С трудом сдержав крик, я проснулся. Комнату, коридор за дверью и город за коридором сжала в объятиях тишина. Мне казалось, будто мир утонул и лежит кораблем-призраком в укромной тишине могилы.
Я подошел к окну и отодвинул занавеску. За стеклом, внизу, непонятным иероглифом сияла сетка электрических огоньков и пульсировала с загадочной многозначительностью. Глядя на нее, меня внезапно охватило понимание, насколько все хрупко в нашем мире, насколько тонок барьер, что отделает нас от пропасти. Я отпрянул от окна, настолько меня ужаснуло осознание, что мир стал неизмеримо более вместительным и странным но сравнению со вчерашним днем — осознание огромных, бесформенных сил, ворочающихся там, в темноте.
Утро я провел в библиотеке Карнеги в Окленде, проглядывая архивные выпуски газеты «Пост». Статью о несчастном случае я обнаружил довольно быстро, поскольку хорошо помнил дату, но я оказался не готов к ее содержанию. Бабушка всегда неохотно говорила об аварии, да и в целом о моей жизни в Питсбурге, но я никогда об этом не задумывался. В конце концов, она тоже потеряла семью — внучку, зятя, единственную дочь; и даже в детстве я понимал, почему она не хочет говорить о них.
Но мелькнувший на аппарате для чтения микрофильмов заголовок едва не сбил меня с ног. «Супружеская пара погибла в аварии», и, прежде чем в голове оформился вопрос: «Их же было трое?» — я уже проглядывал статью. Газетные колонки расплывались несвязными фразами: опора моста, превышение скорости, алкоголь в крови, и вдруг в глаза бросился абзац из середины статьи:
«Друзья семьи предполагают, что авария могла быть задумана в качестве согласованного парой самоубийства. По их словам, супруги были раздавлены горем после смерти девятилетней дочери Алисы, которая три недели назад погибла от огнестрельного ранения в результате несчастного случая».
Меня внезапно замутило, и я вскочил, испугавшись читать дальше.
— Мистер, вы плохо себя чувствуете? — подошла ко мне библиотекарша.

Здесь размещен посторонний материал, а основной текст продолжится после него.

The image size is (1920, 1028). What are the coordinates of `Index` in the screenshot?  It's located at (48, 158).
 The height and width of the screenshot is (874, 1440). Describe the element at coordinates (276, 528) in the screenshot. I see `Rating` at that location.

Но я отмахнулся и выскочил на улицу.
Машины с трудом продирались сквозь слякоть на авеню Форбса. Я присел на скамью и, спрятав лицо в ладонях, некоторое время боролся с тошнотой. Начинался снегопад, и, когда мне стало лучше, я поднял лицо к небу в надежде на обжигающий холод снежных хлопьев. Где-то в этом же городе давал интервью Грант Бертон. Где-то ожившие мертвецы скребли смерзшуюся землю могил.
Мир ковылял вперед.
Я встал, завязал пояс пальто. Меня ожидал самолет.
Еще два дня, в течение которых мы прошлись последним, запланированным на третье января туром по западным штатам, и во время последовавших выборов я держал себя в руках, но уже тогда я сознавал, что решение принято. Думаю, что о нем догадывались все старшие члены команды. Меня поздравляли с настойчивостью, с которой я уговорил Бертона запустить ролик, но в последние перед выборами часы они уже почти не обращались ко мне за советом. Казалось, что меня отделили от команды, изолировали, как заразного больного.
Когда мы досмотрели результаты выборов, Льюис хлопнул меня по плечу:
— Бог ты мой, Роб. Ты должен быть счастлив.
— А ты, Льюис?
Я смотрел на его ссутуленную спину, воинственную россыпь оспин на лице.
— Чем тебе пришлось пожертвовать, чтобы поднять нас на эту вершину? — спросил я, но он не ответил. Я и не ждал ответа.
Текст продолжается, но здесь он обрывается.